Как только Ильич приехал в Берн из Кракова, он сейчас же написал Карпинскому, справляясь, можно ли издать в Женеве листок[254]
. Тезисы, принятые в первые дни приезда в Берн, месяц спустя решено было выпустить, переработав их в манифест. И Ильич вновь списывается с Карпинским об издании, посылая письмо с оказией, наводя сугубую конспирацию[255]. В то время неясно было еще, как отнесется швейцарская власть к антимилитаристской пропаганде.На другой день после получения первого письма Шляпникова Владимир Ильич писал Карпинскому: «Дорогой К.! Как раз во время моего пребывания в Женеве получились отрадные вести из России. Пришел и текст ответа русских социал-демократов Вандервельду. Мы решили поэтому вместо отдельного манифеста выпустить газету «Социал-Демократ», ЦО… К понедельнику пришлем Вам небольшие поправки к манифесту и измененную подпись (ибо после сношения с Россией мы уже официалънее выступаем)»[256]
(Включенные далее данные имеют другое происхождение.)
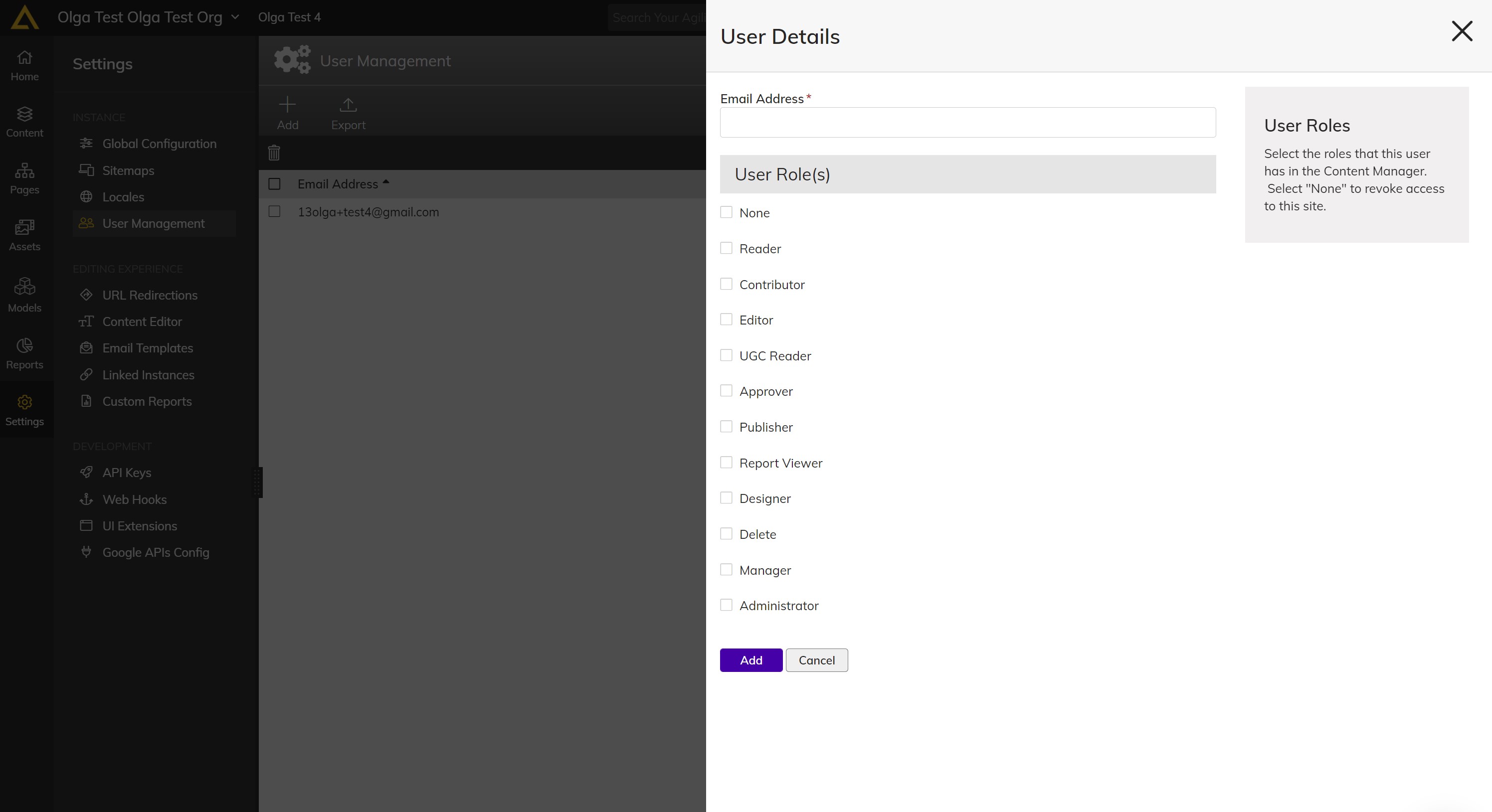Select the 13olga+test4@gmail.com row checkbox
Screen dimensions: 1492x812
tap(275, 212)
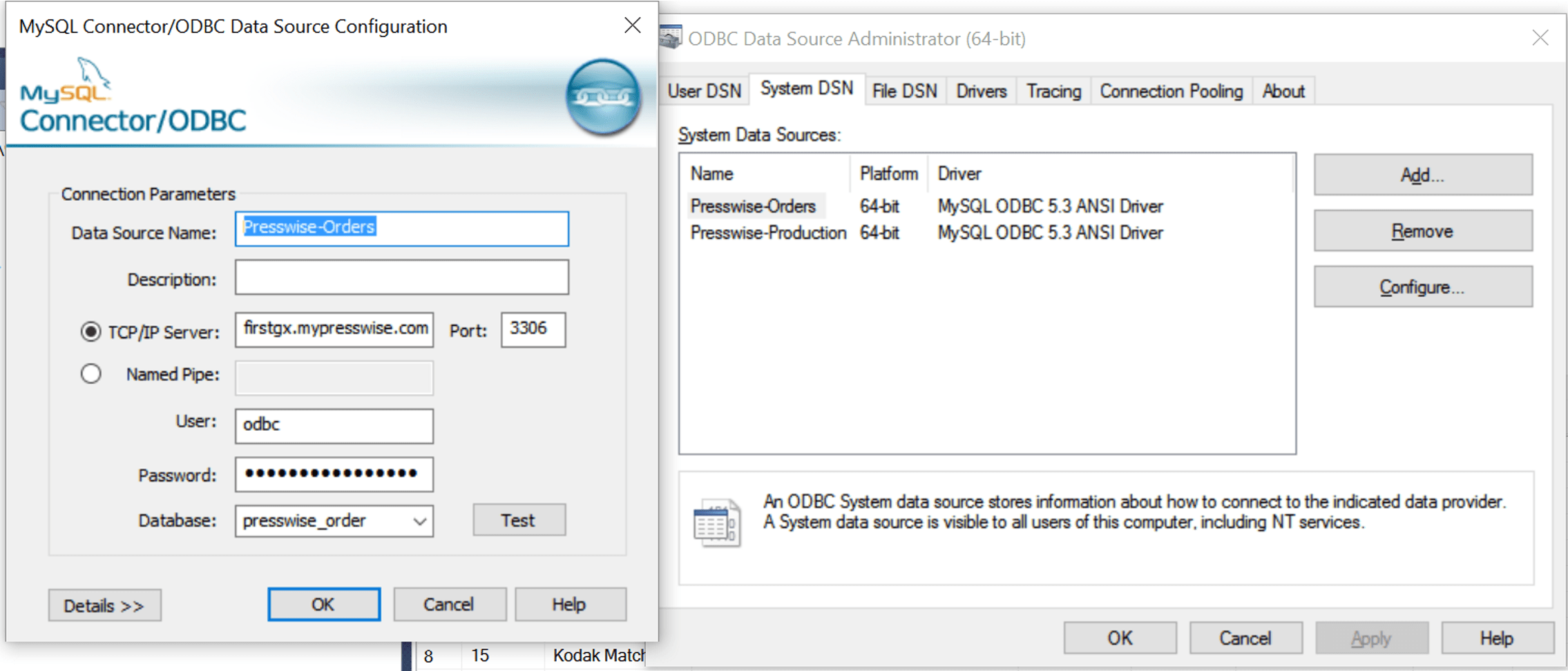Open Configure for the selected data source

(x=1422, y=286)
.В конце октября Ильич опять поехал с рефератами сначала в Монтре, потом в Цюрих. В Цюрихе на его реферате выступал Троцкий, который возмущался, что Ильич называл Каутского предателем. А Ильич нарочно ставил очень остро все вопросы, чтобы создать ясность в отношении того, кто какую линию занимает. Борьба с оборонцами шла вовсю.
Борьба, которая шла, не носила внутрипартийного характера, касалась не только русских дел, она носила международный характер.
«II Интернационал умер, побежденный оппортунизмом», – утверждал Владимир Ильич. Надо было собирать силы для нового, для III Интернационала, очищенного от оппортунизма.
На какие силы можно было опираться?
Не голосовали военных кредитов кроме русских социал-демократов только сербские социал-демократы. Их было в Скупщине (в сербском парламенте) всего двое. В Германии в начале войны за военные кредиты голосовали все, но уже 10 сентября Карл Либкнехт, Ф. Меринг, Роза Люксембург и Клара Цеткин составили заявление, в котором они протестовали против позиции, занятой большинством немецкой социал-демократии. Это заявление лишь в конце октября им удалось опубликовать в швейцарских газетах, в немецких этого не удалось сделать. Из немецких газет наиболее левую позицию с самого начала войны заняла «Бременская гражданская газета», 23 августа заявившая о том, что «пролетарский интернационал» разрушен. Во Франции социалистическая партия, с Гедом и Вайяном во главе, скатилась к шовинизму. Но в партийных низах было довольно широкое настроение против войны. Для бельгийской партии характерно было поведение Вандервельде. В Англии отпор шовинизму Гайндмана и всей Британской социалистической партии давали Макдональд и Кейр-Гарди из оппортунистической Независимой рабочей партии. В нейтральных странах существовали настроения против войны, но они носили по преимуществу пацифистский характер. Революционнее других была Итальянская социалистическая партия с газетой «Аvаnti» («Вперед») во главе; она боролась с шовинизмом, разоблачала корыстную подоплеку призывов к войне. Она находила поддержку со стороны громадного большинства передовых рабочих. 27 сентября в Лугано состоялась итало-швейцарская социалистическая конференция. На конференцию были посланы наши тезисы о войне. Конференция характеризовала войну как империалистскую и требовала борьбы международного пролетариата за мир.
В общем, голоса против шовинизма, голоса интернационалистические, звучали еще очень слабо, разрозненно, неуверенно, но Ильич не сомневался, что они будут все крепнуть. Всю осень у него было приподнятое, боевое настроение.